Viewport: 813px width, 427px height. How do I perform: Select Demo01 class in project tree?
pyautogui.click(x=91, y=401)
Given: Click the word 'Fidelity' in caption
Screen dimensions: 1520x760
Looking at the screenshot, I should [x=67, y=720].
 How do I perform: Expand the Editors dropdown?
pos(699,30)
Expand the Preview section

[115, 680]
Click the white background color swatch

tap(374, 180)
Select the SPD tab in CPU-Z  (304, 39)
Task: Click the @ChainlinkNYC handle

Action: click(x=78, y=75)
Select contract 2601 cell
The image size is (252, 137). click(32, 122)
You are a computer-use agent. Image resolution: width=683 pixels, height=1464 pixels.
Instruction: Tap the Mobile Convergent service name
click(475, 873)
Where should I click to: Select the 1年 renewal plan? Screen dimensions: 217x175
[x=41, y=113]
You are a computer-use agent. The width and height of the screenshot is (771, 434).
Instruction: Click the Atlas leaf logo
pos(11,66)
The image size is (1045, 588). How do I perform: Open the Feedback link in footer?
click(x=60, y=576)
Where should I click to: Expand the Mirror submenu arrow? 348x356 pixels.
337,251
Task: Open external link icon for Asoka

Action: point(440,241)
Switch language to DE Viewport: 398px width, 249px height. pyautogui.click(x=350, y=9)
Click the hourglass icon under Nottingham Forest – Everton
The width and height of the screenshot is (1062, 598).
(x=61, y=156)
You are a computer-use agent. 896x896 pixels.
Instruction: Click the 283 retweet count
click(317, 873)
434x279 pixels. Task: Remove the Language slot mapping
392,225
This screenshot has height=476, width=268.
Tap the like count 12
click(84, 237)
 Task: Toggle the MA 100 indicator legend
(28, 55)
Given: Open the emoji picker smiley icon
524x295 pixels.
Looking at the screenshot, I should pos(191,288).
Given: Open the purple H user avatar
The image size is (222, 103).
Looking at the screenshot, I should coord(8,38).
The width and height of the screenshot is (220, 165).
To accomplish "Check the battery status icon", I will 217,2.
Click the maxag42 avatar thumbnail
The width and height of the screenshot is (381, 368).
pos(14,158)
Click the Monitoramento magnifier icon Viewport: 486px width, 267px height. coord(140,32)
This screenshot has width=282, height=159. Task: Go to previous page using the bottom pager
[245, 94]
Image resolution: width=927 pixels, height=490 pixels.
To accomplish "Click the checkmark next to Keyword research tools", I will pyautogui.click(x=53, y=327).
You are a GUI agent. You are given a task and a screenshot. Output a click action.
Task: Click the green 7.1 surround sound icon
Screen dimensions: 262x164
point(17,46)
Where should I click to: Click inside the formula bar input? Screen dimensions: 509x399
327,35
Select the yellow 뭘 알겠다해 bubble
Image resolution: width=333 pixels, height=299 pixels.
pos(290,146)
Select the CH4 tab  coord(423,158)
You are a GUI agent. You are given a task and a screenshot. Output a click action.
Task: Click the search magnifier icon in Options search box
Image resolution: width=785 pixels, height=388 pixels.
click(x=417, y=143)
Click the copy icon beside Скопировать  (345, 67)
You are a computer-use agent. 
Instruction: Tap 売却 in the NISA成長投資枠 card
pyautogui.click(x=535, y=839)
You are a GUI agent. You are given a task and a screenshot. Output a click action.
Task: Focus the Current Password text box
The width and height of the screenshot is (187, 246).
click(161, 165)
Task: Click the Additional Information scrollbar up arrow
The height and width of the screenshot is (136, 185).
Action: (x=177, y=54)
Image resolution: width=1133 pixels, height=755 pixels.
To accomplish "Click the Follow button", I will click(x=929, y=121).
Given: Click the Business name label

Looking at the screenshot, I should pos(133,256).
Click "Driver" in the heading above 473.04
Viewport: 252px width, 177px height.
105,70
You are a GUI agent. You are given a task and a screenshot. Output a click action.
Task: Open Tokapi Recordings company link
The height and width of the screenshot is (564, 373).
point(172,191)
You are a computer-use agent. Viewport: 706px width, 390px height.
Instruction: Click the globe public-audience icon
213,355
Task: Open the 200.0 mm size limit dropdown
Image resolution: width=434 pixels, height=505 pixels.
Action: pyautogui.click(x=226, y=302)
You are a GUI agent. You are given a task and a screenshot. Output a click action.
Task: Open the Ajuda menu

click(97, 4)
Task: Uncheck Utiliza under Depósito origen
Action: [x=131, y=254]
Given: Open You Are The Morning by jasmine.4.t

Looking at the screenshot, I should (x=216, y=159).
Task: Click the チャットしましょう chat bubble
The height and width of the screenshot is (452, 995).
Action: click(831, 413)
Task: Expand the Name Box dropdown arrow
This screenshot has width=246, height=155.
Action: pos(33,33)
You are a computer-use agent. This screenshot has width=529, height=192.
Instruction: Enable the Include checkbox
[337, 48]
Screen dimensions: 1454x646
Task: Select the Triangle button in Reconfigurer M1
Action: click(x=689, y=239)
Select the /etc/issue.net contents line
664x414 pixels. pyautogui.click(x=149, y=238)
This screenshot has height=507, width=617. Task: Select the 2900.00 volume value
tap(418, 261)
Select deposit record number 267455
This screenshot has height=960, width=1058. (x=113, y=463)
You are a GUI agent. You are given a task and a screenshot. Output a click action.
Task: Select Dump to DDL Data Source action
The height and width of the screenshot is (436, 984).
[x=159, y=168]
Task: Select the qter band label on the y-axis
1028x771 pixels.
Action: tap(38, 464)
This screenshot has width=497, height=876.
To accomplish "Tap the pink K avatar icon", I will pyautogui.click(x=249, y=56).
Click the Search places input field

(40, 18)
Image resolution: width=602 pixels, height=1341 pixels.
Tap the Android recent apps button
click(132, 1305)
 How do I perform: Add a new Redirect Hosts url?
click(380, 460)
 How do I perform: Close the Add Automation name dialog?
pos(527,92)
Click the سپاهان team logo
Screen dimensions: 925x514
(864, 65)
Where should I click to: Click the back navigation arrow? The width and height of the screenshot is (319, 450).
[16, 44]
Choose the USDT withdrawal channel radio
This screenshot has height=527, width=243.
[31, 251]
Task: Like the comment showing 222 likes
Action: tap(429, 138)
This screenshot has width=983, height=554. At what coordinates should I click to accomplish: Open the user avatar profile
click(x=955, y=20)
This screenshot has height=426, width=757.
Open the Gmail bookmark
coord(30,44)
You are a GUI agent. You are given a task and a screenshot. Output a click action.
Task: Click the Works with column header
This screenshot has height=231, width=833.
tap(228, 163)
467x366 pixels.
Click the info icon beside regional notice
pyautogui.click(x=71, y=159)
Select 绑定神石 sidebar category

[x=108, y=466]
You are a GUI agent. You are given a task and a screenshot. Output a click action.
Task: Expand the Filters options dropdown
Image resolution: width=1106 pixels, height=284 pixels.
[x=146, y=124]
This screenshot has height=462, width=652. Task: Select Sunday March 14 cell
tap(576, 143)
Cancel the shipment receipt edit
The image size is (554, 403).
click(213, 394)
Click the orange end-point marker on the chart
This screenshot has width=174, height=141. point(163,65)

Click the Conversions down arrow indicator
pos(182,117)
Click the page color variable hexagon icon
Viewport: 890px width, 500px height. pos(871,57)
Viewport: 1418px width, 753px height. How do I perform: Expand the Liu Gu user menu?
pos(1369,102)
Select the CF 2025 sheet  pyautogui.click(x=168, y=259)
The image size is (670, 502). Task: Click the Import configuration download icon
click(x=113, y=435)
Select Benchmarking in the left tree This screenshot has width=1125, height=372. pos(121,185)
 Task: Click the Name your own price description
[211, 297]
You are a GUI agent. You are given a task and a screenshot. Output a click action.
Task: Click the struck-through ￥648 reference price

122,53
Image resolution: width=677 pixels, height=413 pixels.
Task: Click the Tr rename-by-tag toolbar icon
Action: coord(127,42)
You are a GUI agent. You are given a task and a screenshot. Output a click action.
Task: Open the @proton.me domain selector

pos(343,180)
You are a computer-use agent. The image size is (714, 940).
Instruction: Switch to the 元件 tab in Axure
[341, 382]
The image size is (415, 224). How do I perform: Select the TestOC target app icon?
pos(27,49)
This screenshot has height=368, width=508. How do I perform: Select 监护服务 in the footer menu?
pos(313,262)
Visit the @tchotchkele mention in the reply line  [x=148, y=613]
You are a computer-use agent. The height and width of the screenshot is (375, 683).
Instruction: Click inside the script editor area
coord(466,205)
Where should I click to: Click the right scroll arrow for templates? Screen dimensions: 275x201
※
Search the entries above for lines containing the word "will", and copy each one.

To accomplish "Check the battery status icon", I will 217,2.
To accomplish "Click the checkmark next to Keyword research tools", I will pyautogui.click(x=53, y=327).
To accomplish "Click the Follow button", I will click(x=929, y=121).
To accomplish "Tap the pink K avatar icon", I will pyautogui.click(x=249, y=56).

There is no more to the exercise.